Recentemente, durante una trasferta rossazzurra non troppo spettacolare, ho avuto modo di consolarmi della noia del poco gioco apprendendo dal telecronista – già segnalatosi per aver ribattezzato Pissèri il nostro portiere Pìsseri – che il colpo di testa di un nostro giocatore aveva, nientemeno, sibillato il palo. Proprio così, sibillato, con la doppia L nel verbo e con il palo complemento oggetto. Il che esclude che la palla avesse solo sibilato vicino al palo, ossia lo avesse sfiorato producendo in prossimità dello stesso un suono vagamente simile a un fischio. E non ci autorizza nemmeno a ipotizzare che la palla avesse sobillato il palo, sia per la irrevocabile mancanza della necessaria O al posto della I, sia per l’oggettiva infondatezza dell’ipotesi che un palo, essere inanimato per eccellenza, riesca ad assumere caratteristiche antropomorfe così articolate e complesse da potersi, addirittura, lasciare sobillare da qualcosa.
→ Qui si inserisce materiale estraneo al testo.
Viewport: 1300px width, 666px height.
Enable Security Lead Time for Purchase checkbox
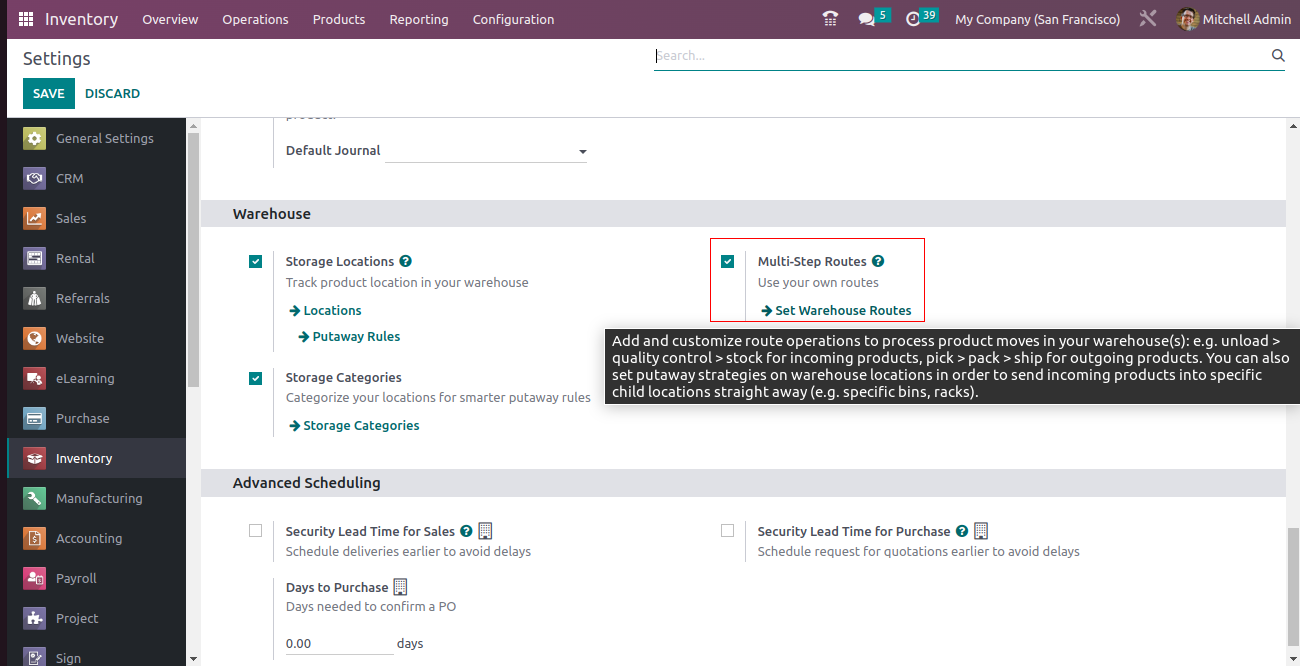point(728,531)
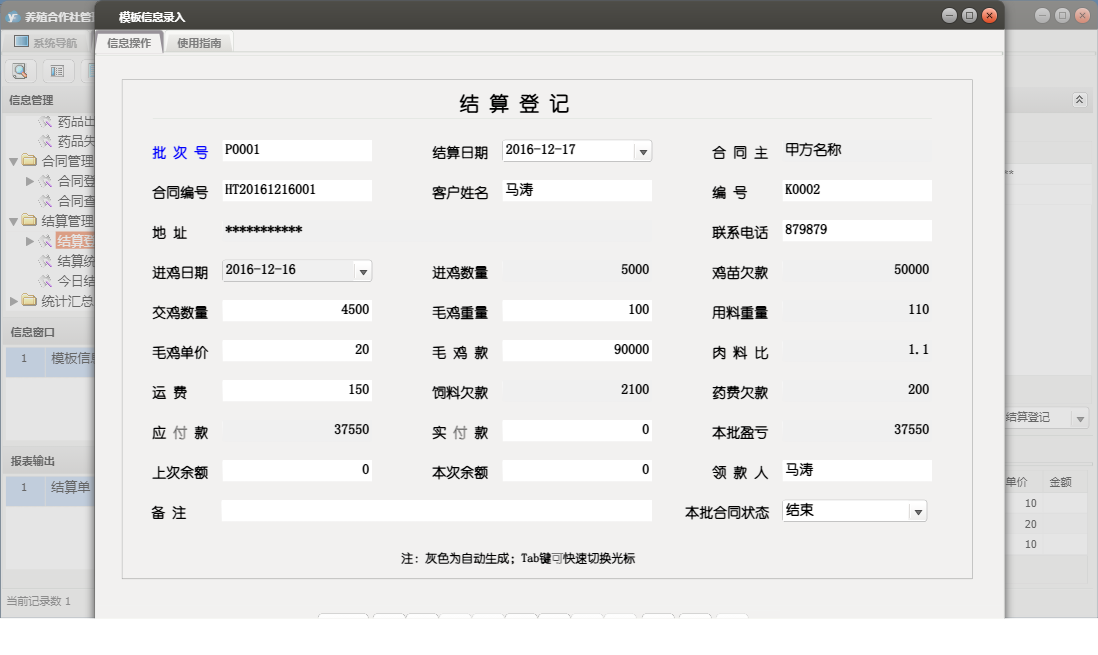Screen dimensions: 1098x655
Task: Open the 本批合同状态 combo showing 结束
Action: (x=916, y=510)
No, c’è poco da fare. Quel palo era stato oggetto dell’azione del sibillare, verbo transitivo che lo Zingarelli non registra. E che a me, dopo lunga riflessione, mentre il gioco ristagnava a centrocampo, ha fatto venire in mente le Sibille, le profetesse di Apollo ritratte da Michelangelo sulla volta della Cappella Sistina. La più illustre e decrepita delle quali – con residenza anagrafica a Cuma, Campania – aveva un modo alquanto singolare di rendere i suoi responsi. Li scriveva infatti sulle foglie e poi metteva in ordine queste ultime, allineandole una accanto all’altra, e custodendole ben chiuse in un suo antro. Senoché, per poter conoscere qualcosa circa le suddette profezie, era evidentemente necessario aprire l’entrata dell’antro e lasciarvi entrare, purtroppo, anche il vento. Il quale faceva volare via le foglie e le scompigliava irrimediabilmente, prima ancora che qualcuno riuscisse a leggere quel che c’era scritto sopra.

Chissà che quel pallone che ha sibillato il palo fosse proprio l’emissario di qualche sibillina profezia. Volesse dirci qualcosa sul futuro del Catania in questo ancora indecifrabile campionato. In cui ci appressiamo ad ogni giornata con la speranza di trarne finalmente i più luminosi auspici di un futuro migliore, complice magari un fausto e sempre auspicato passo falso del Lecce. Ma in cui continuiamo ad uscire, da ogni giornata, con le nostre speranze rinviate a migliore occasione. Con i nostri desideri scompigliati, incerti, confusi, come le foglie al vento nell’antro della Sibilla.

E tutto per un pallone che aveva, semplicemente, banalmente, sfiorato un palo. L’involontaria poesia del calcio, ai tempi di questa serie C.